EXERCISE DIRECTIONS —
Give the number of lines in the listing that contain the word "Activate", and nothing besides.

DATA PROVIDED —

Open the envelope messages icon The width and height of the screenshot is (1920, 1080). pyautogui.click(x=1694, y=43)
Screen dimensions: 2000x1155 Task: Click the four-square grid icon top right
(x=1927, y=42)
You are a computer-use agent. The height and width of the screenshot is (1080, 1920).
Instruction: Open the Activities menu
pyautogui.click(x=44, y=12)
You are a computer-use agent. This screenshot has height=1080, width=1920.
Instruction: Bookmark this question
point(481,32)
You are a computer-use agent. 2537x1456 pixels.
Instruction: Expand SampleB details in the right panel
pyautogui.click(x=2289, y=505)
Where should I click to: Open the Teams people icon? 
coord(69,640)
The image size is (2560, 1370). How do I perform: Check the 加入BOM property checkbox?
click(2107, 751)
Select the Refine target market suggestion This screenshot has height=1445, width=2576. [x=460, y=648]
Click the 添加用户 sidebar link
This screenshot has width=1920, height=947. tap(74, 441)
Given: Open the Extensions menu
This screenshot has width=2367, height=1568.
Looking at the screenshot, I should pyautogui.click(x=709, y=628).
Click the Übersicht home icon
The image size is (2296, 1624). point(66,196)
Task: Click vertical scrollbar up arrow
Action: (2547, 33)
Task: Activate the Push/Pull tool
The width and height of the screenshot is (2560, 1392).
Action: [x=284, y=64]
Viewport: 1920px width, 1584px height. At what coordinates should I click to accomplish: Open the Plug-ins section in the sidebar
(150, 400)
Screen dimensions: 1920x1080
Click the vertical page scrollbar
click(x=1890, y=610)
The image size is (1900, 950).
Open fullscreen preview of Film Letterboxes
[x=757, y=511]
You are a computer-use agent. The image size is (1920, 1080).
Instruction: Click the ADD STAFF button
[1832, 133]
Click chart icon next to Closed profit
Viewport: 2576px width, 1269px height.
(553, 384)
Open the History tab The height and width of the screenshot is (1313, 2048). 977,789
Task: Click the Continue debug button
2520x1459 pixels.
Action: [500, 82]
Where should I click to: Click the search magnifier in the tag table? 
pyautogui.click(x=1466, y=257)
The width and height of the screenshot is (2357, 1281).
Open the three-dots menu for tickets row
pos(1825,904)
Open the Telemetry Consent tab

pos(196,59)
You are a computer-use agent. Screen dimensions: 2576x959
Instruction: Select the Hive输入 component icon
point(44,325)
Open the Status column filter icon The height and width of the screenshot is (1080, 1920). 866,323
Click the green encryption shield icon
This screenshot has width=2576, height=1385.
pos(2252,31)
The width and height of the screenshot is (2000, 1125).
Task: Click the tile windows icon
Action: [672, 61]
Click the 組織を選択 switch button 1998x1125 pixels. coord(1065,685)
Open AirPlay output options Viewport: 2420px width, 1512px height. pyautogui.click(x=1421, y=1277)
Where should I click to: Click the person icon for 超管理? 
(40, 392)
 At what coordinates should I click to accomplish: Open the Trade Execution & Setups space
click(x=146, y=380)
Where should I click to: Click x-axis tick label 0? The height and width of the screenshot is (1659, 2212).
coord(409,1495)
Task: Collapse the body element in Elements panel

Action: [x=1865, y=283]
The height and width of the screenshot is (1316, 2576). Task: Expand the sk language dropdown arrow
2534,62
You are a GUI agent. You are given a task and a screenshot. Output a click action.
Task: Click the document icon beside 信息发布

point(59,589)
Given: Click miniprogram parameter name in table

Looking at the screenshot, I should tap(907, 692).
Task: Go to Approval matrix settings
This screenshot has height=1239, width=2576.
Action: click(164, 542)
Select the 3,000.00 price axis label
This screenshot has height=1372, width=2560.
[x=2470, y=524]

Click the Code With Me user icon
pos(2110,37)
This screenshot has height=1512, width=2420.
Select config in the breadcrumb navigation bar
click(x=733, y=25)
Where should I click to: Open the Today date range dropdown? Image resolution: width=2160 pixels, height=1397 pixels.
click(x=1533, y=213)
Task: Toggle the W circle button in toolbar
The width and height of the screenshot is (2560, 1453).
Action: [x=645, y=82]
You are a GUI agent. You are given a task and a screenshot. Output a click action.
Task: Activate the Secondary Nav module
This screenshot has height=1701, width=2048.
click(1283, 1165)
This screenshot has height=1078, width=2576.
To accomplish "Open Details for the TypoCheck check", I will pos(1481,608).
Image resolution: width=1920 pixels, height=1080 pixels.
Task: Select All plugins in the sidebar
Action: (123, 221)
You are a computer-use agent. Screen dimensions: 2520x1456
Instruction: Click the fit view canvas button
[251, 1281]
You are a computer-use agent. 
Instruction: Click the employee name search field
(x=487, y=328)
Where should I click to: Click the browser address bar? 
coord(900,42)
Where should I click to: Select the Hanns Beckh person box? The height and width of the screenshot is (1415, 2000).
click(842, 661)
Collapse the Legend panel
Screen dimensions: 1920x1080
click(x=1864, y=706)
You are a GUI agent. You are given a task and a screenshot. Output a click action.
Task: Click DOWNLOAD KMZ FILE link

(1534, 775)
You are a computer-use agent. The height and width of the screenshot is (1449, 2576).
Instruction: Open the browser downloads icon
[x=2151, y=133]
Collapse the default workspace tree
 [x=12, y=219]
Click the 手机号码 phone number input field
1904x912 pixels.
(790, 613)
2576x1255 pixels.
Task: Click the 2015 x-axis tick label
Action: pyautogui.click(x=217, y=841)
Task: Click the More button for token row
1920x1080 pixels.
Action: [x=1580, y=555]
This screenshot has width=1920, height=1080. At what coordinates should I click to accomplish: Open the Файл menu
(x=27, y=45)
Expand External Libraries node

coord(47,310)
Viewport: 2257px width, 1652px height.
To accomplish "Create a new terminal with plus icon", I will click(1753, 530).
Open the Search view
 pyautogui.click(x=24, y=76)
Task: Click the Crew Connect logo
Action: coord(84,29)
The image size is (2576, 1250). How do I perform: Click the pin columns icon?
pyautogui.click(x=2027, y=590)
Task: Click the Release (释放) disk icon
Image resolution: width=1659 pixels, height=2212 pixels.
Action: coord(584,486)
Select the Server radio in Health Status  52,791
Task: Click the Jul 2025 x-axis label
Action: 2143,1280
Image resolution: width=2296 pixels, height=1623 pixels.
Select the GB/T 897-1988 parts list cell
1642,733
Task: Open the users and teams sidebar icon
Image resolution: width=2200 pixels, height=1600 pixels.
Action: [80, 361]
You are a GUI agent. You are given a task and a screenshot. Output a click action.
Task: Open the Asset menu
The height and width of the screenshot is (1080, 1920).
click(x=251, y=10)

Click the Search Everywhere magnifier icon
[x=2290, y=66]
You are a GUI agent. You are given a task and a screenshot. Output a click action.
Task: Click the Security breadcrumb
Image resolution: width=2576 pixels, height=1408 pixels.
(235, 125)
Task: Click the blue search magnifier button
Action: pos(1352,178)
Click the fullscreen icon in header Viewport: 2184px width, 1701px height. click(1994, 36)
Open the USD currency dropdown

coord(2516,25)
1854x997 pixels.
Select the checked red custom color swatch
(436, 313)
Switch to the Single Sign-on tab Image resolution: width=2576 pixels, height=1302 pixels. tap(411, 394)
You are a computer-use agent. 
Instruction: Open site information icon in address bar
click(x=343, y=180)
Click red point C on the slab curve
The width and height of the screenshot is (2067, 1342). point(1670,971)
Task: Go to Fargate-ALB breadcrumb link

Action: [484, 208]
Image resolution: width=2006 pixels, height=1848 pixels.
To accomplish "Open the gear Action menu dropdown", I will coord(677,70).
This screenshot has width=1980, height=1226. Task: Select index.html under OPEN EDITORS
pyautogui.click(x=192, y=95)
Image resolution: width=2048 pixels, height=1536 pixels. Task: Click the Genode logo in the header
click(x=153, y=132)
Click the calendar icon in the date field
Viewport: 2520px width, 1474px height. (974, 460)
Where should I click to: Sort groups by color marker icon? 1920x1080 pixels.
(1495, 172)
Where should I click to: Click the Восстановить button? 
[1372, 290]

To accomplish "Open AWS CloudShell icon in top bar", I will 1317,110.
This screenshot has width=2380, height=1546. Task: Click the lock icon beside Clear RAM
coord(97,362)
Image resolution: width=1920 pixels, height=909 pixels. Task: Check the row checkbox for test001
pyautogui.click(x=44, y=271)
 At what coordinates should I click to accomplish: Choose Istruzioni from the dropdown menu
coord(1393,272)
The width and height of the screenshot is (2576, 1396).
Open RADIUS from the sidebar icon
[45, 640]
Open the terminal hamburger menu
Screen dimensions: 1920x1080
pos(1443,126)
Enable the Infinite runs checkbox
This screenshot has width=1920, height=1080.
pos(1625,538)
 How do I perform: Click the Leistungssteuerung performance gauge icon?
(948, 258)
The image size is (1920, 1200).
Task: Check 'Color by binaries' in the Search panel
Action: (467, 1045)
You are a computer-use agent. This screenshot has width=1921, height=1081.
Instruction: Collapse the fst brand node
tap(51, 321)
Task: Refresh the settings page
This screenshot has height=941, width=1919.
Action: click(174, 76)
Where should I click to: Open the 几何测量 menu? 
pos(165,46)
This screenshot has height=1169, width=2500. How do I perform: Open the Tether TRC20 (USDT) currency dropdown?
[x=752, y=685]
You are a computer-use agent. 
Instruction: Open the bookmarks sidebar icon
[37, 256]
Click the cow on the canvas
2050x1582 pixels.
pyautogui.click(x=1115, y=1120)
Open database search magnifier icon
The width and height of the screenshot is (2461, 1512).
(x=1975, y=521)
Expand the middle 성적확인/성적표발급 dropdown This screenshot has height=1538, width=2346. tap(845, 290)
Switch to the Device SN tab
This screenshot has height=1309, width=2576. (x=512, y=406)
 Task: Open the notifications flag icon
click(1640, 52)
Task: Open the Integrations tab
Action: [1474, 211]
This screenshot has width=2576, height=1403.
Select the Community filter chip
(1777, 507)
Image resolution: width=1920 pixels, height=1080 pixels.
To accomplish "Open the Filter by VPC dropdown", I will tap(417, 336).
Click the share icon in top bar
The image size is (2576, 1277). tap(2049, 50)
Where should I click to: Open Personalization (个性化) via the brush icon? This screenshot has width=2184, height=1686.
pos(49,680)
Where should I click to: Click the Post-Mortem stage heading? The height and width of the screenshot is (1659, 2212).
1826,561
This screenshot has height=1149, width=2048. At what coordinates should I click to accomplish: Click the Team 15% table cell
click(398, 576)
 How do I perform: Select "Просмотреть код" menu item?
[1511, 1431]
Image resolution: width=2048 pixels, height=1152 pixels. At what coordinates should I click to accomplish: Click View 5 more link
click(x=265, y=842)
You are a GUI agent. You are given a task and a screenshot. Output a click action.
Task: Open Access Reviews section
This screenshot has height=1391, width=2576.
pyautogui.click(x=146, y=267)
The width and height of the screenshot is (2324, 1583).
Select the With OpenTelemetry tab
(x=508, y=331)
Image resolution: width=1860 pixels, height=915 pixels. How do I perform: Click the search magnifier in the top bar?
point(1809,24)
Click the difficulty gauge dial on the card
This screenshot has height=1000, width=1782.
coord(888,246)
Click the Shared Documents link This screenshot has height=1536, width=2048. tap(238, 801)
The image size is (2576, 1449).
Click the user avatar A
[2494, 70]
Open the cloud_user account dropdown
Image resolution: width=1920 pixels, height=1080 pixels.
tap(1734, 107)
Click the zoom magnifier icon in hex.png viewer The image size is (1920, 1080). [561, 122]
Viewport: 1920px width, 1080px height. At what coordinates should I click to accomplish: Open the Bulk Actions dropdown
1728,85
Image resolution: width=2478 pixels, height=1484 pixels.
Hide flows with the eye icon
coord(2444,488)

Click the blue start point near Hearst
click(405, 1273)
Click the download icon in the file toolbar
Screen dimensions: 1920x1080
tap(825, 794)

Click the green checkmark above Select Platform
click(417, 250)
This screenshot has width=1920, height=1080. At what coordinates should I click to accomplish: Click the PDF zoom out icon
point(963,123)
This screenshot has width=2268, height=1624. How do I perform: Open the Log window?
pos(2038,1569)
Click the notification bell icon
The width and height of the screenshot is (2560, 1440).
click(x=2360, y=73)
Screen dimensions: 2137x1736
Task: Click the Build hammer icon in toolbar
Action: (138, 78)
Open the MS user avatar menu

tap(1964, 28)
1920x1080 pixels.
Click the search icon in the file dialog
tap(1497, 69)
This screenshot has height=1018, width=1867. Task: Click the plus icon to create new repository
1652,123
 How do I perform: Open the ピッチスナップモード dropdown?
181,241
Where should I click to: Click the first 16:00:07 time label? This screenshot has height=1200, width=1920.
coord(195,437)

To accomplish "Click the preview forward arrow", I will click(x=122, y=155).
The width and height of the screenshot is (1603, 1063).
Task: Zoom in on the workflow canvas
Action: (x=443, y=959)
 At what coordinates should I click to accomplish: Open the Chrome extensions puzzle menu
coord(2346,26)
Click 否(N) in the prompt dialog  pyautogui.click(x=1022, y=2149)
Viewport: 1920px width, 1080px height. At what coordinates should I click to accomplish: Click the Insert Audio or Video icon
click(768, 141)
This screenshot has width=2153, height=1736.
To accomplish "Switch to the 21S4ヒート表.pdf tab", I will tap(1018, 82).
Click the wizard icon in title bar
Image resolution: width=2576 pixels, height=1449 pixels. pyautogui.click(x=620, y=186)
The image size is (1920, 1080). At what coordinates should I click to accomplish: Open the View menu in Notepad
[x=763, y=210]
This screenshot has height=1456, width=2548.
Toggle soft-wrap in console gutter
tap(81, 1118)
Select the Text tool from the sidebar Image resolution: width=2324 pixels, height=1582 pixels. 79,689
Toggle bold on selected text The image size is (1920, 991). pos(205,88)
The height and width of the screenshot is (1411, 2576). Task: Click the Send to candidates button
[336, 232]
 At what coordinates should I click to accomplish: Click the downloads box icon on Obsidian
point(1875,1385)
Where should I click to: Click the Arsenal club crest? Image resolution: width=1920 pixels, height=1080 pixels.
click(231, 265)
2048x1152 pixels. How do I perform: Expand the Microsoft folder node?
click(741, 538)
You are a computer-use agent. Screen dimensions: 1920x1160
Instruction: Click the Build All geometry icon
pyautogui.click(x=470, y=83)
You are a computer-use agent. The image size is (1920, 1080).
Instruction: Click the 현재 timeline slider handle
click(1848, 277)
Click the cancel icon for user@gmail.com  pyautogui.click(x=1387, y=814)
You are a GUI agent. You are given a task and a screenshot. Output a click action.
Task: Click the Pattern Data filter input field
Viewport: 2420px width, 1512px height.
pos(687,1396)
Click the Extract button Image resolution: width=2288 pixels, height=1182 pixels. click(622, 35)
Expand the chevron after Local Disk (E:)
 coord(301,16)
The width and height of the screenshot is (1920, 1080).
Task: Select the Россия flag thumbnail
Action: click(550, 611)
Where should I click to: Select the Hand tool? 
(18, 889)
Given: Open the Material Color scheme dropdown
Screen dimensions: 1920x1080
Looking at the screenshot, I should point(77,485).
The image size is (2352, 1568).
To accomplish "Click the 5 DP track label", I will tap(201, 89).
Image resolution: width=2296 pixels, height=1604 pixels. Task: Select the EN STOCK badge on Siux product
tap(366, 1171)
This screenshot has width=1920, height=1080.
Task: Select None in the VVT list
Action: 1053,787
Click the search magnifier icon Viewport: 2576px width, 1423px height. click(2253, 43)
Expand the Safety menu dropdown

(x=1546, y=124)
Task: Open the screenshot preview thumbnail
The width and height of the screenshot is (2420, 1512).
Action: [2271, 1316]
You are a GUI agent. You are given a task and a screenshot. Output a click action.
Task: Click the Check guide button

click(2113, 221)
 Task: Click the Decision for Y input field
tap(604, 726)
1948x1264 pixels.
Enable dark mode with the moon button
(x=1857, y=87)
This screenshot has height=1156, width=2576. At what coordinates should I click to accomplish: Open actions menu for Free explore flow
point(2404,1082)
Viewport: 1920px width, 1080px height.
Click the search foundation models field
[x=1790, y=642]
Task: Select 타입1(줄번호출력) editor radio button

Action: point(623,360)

ANSWER FOR THIS EXERCISE —
2